Farmers worry with dryness poised to worsen this week
Dry conditions are expanding in Iowa, ranging from extreme drought (red) in northwest Iowa to widespread abnormally dry (yellow) conditions. (Graphic courtesy of U.S. Drought Monitor)
Drought conditions are likely to develop over the southern half of the state in August as the month starts with a string of abnormally hot days with little chance for rain, according to the U.S. Drought Monitor.
The portion of the state that is abnormally dry or in varying degrees of drought expanded last week to more than half of the state. It’s the first time the dry area has been that large since April, when persistent rains delayed corn planting. The latest Drought Monitor report on Thursday showed an expansion of severe and extreme drought in northwest Iowa and the extension of abnormally dry conditions across much of southern Iowa.
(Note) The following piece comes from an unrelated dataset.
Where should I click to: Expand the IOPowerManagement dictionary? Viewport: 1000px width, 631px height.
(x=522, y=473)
“In all honesty, we are kind of at a pivotal point this week, depending on what our temperatures do,” said Aaron Saeugling, an Iowa State University Extension field agronomist who monitors southwest Iowa. “Our water demand just grows exponentially.”
He said farmers’ worries about their crops have worsened as available soil moisture has quickly deteriorated in the past two months. The area’s total rainfall ranged from a half to 1.5 inches of rain for the entire month of July, he said, compared with the normally expected amounts of more than 4 inches.
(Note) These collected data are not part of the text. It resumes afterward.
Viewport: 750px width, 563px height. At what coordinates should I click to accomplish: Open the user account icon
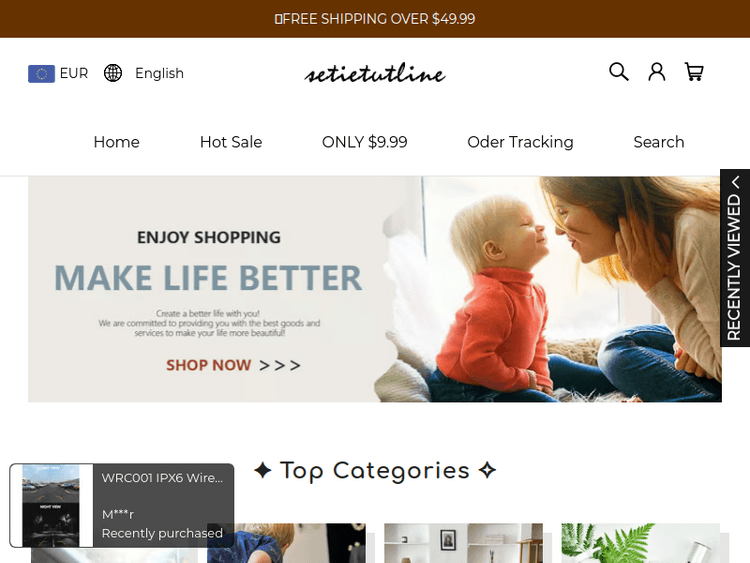[657, 72]
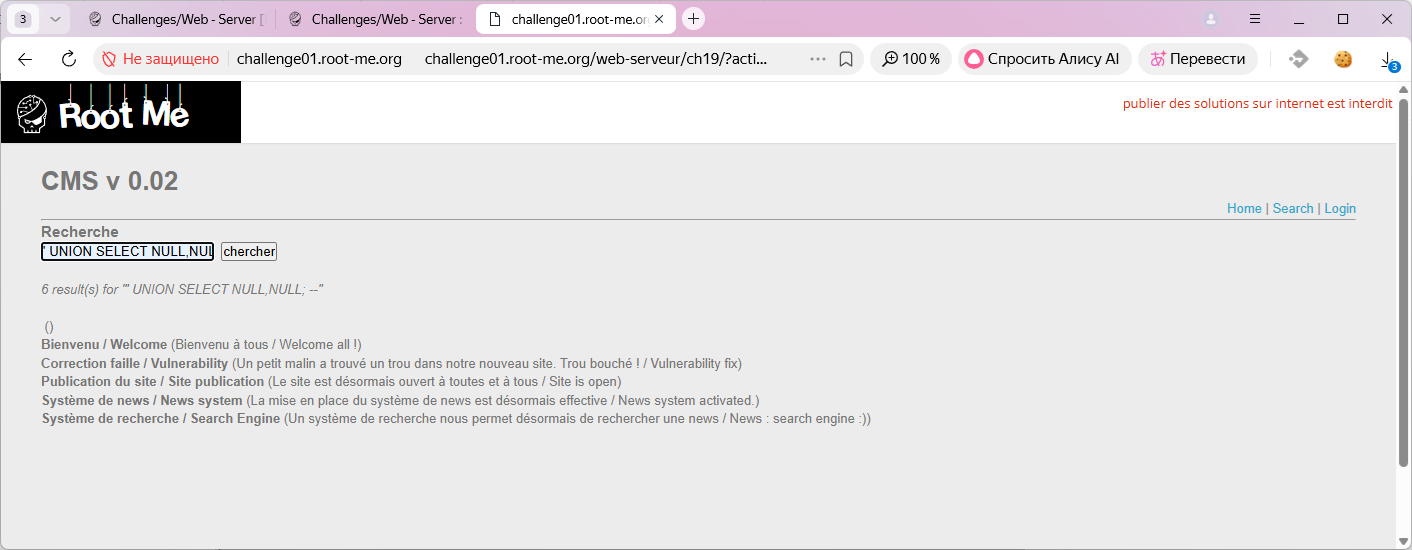Focus the Recherche search input field
1412x550 pixels.
[x=127, y=251]
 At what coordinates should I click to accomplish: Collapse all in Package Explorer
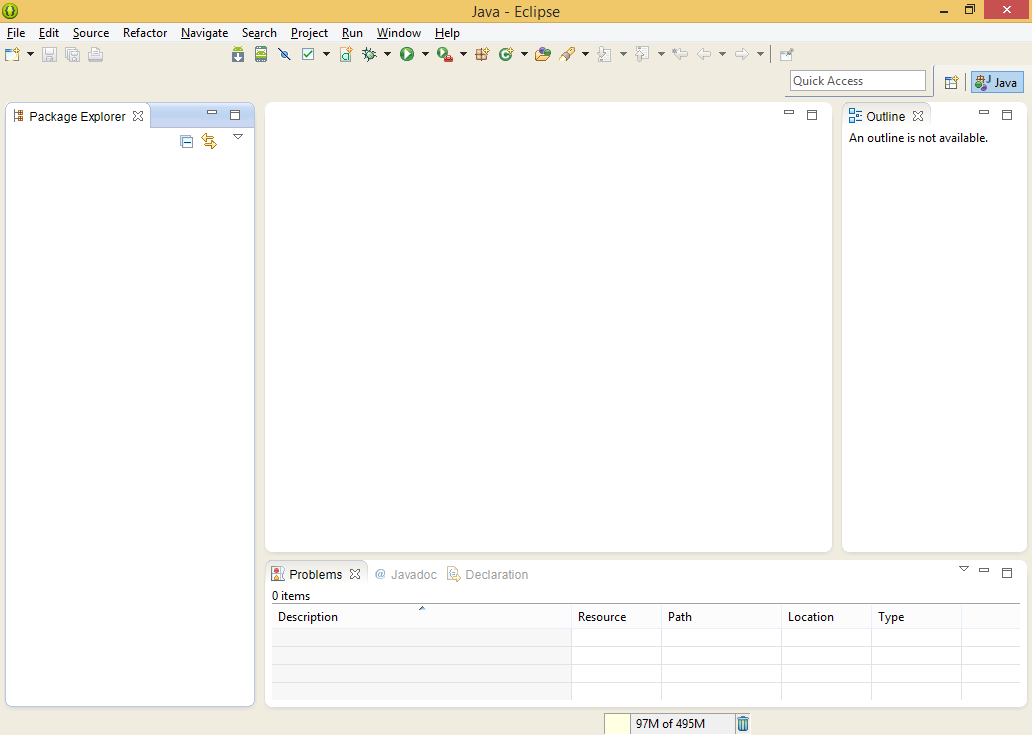(x=186, y=142)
Southwest Iowa previously led the state in available soil moisture, according to U.S. Department of Agriculture reports. In early June, about 96% of its topsoil and subsoil had adequate or surplus moisture. As of Sunday, about 27% of topsoil and 36% of subsoil had adequate water for crops to grow.
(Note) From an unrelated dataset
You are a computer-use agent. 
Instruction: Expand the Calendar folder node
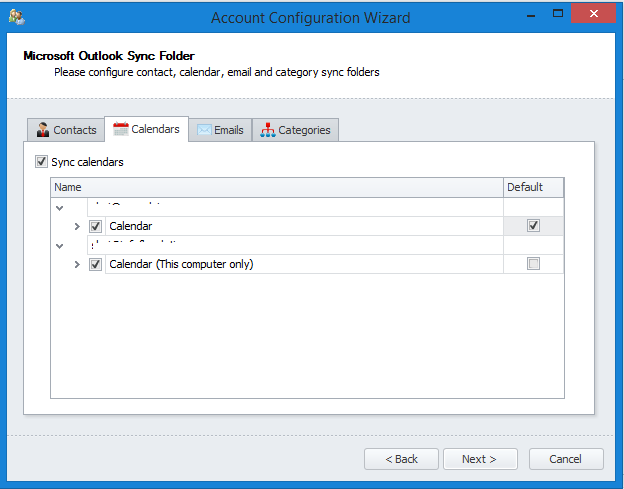point(77,227)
The stress on the corn is most apparent in the afternoons, Saeugling said, when the plants roll their leaves to retain moisture.
“They are basically shutting down photosynthetically,” he said. “And they’re in the reproductive phase, so that affects grain yield.”
The National Weather Service issued a heat advisory for Tuesday afternoon for roughly the western half of the state. Actual temperatures are expected to approach or exceed 100 degrees, and high humidity will make it feel much warmer. The heat index for Council Bluffs, for example, was predicted to be 108 degrees.
“We’re in a pattern that essentially is causing warm air to get pulled in from the south,” said Dylan Dodson, a meteorologist for the National Weather Service. “It’ll cool off a little bit — relatively speaking — but it will stay hot through the end of the weekend. … The 8-to-14-day outlook keeps us hot.”
The “relative” cooling happens after Tuesday, when there is a chance of scattered storms across the state and a reduction in high temperatures on Wednesday of 5 to 10 degrees. But that still means much of the state will reach the high 80s or 90s.
Justin Glisan, state climatologist for the Iowa Department of Agriculture and Land Stewardship, said he expects the dry conditions to expand in the early part of August but said the month has been trending wetter in the past decade.
“The law of averages, that’s how I’d like to see things,” he said. “We have the hot snap and then maybe see below-average temperatures and more rainfall.”
Last week, the state averaged temperatures of about 3 degrees cooler than normal with abysmal rainfall, Glisan wrote in his weekly report for the USDA. Much of the south had no rain, and the highest reported rainfall accumulation was .89 inch near Churdan.
Crop conditions suffered: The state’s corn was rated 76% good or excellent, down from 80% the previous week. Soybeans were rated 73% good or excellent, down from 75%.